━━━━━ ESTRATTO FORNITO ━━━━━

Il Vespucci è stato progettato nel 1930 dall’ingegnere Francesco Rotundi e fu varato, per la prima volta, il 22 febbraio 1931. Da quell’anno, a parte qualche periodo durante il quale sono stati fatti lavori di manutenzione, assolve il compito di nave-scuola per l’addestramento degli allievi ufficiali dei ruoli normali dell’Accademia Navale.

Quando mi sono recata al porto per dare un’occhiata sono rimasta incantata. A vederlo da fuori ricorda quasi una nave dei pirati, ti aspetteresti da un momento all’altro di veder spuntare Peter Pan e Capitan Uncino, insieme a Trilli, Wendy e tutti i Bambini Sperduti. Si porta dietro un’aura quasi magica, quando si è molto vicini non si può fare a meno di alzare la testa e sospirare un ‘’uao’’.

Ma com’è vivere e lavorare su una nave del genere, un veliero così antico ed elegante? Di certo non è tutto oro ciò che luccica, però c’è un certo orgoglio nel cuore dei ragazzi che, giorno e notte, vivono le loro vite tra quelle assi, sballottolate dal mare. Me ne parla F., un mio amico facente parte dell’equipaggio.

━━━━━ DATI ━━━━━

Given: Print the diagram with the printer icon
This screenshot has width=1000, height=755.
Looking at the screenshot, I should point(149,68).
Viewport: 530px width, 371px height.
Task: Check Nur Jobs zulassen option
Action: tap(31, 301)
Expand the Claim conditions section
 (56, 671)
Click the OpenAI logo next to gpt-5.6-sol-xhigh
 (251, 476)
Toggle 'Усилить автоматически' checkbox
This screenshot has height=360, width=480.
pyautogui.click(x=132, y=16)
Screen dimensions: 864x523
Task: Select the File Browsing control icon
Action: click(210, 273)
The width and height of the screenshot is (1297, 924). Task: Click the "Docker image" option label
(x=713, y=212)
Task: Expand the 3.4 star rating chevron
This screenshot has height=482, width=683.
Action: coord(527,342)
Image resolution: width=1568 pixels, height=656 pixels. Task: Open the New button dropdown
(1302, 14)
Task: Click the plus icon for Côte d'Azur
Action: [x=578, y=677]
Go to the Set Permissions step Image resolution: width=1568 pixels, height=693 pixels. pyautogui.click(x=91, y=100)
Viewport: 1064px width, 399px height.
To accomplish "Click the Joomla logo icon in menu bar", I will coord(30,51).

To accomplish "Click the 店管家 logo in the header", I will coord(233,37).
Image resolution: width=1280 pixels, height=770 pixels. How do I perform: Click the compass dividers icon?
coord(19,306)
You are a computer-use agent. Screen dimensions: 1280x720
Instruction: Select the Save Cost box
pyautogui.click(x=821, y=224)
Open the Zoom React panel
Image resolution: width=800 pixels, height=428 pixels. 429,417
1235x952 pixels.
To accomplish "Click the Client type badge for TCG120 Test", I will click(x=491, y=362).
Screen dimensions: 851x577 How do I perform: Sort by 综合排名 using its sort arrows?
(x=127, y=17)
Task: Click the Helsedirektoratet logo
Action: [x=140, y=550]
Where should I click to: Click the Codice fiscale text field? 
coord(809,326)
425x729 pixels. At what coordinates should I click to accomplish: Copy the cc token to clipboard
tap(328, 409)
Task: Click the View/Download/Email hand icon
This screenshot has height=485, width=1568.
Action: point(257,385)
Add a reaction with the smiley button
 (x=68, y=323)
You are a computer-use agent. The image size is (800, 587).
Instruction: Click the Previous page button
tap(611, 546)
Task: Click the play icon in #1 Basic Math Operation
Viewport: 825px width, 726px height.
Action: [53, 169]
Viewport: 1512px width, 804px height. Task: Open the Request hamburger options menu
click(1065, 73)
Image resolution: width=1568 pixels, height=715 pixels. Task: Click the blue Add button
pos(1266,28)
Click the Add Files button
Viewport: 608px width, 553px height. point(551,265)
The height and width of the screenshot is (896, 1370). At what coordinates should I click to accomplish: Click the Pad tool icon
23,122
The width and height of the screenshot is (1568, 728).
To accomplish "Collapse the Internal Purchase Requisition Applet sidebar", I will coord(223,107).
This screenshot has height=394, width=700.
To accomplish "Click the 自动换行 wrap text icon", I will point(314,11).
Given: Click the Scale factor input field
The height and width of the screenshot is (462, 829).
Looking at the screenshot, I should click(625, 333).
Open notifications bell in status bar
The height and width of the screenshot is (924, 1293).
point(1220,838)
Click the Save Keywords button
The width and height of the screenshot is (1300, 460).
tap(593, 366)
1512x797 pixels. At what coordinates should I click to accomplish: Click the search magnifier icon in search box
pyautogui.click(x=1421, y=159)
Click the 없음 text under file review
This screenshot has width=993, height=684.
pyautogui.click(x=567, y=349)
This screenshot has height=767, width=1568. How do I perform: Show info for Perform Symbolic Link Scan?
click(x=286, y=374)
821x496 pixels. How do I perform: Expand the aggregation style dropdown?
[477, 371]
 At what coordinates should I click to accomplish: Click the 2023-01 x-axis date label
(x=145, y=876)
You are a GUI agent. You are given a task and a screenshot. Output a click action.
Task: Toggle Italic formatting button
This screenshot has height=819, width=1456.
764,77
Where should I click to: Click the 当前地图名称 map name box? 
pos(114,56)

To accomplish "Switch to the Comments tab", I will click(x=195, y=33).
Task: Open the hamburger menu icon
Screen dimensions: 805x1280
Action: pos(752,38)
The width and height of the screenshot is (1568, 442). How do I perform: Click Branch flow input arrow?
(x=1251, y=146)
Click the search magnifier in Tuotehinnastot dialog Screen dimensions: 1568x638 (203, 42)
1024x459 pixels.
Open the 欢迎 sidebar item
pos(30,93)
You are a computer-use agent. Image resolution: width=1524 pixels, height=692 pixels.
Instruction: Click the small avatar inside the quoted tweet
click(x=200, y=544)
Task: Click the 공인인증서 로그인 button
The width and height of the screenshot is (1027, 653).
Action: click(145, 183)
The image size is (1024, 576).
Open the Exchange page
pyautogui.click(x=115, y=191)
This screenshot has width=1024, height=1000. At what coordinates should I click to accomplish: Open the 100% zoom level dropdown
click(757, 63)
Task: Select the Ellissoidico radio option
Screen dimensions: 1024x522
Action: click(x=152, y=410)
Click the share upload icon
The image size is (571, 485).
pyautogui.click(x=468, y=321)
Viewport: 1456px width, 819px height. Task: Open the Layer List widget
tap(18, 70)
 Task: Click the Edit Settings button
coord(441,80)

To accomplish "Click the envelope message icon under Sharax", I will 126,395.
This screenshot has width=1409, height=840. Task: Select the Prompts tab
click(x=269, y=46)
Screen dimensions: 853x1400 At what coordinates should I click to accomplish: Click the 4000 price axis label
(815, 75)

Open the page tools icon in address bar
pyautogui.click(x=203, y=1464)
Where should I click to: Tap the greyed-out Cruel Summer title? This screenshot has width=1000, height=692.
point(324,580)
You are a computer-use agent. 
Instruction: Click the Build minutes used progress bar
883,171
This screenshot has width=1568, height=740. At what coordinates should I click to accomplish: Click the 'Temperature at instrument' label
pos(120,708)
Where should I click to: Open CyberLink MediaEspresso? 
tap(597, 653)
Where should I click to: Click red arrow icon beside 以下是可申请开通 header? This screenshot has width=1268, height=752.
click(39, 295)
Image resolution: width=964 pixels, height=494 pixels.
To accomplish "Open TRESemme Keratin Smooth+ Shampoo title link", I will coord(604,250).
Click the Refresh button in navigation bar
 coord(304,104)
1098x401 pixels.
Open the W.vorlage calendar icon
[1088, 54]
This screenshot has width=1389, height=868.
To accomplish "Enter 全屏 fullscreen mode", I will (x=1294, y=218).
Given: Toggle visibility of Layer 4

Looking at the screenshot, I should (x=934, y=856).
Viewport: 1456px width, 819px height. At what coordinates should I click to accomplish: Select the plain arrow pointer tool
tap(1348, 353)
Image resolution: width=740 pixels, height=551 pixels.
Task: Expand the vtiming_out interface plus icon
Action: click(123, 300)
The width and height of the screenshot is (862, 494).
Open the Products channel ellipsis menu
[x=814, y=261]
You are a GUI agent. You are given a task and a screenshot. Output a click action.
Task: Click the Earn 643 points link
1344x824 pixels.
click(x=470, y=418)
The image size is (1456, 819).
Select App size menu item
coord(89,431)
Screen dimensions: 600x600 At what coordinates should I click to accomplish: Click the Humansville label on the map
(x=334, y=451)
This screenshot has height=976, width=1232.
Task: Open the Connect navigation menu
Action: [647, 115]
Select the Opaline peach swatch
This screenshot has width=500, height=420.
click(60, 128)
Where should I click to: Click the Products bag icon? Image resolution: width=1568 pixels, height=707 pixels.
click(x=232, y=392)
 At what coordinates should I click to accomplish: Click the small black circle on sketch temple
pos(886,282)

━━━━━

**COMPITO DA SVOLGERE**
Riassumi in due frasi l'estratto sul Vespucci. L'elenco è materiale a parte, distinto dall'estratto.

**LA SOLUZIONE**
Il Vespucci fu progettato nel 1930 dall'ingegnere Francesco Rotundi e varato il 22 febbraio 1931, e da allora, salvo i periodi di manutenzione, fa da nave-scuola per gli allievi ufficiali dei ruoli normali dell'Accademia Navale. Visto da vicino in porto ricorda quasi una nave dei pirati e ha un'aura quasi magica, e chi vive e lavora a bordo, pur non essendo tutto oro ciò che luccica, ne porta nel cuore un certo orgoglio.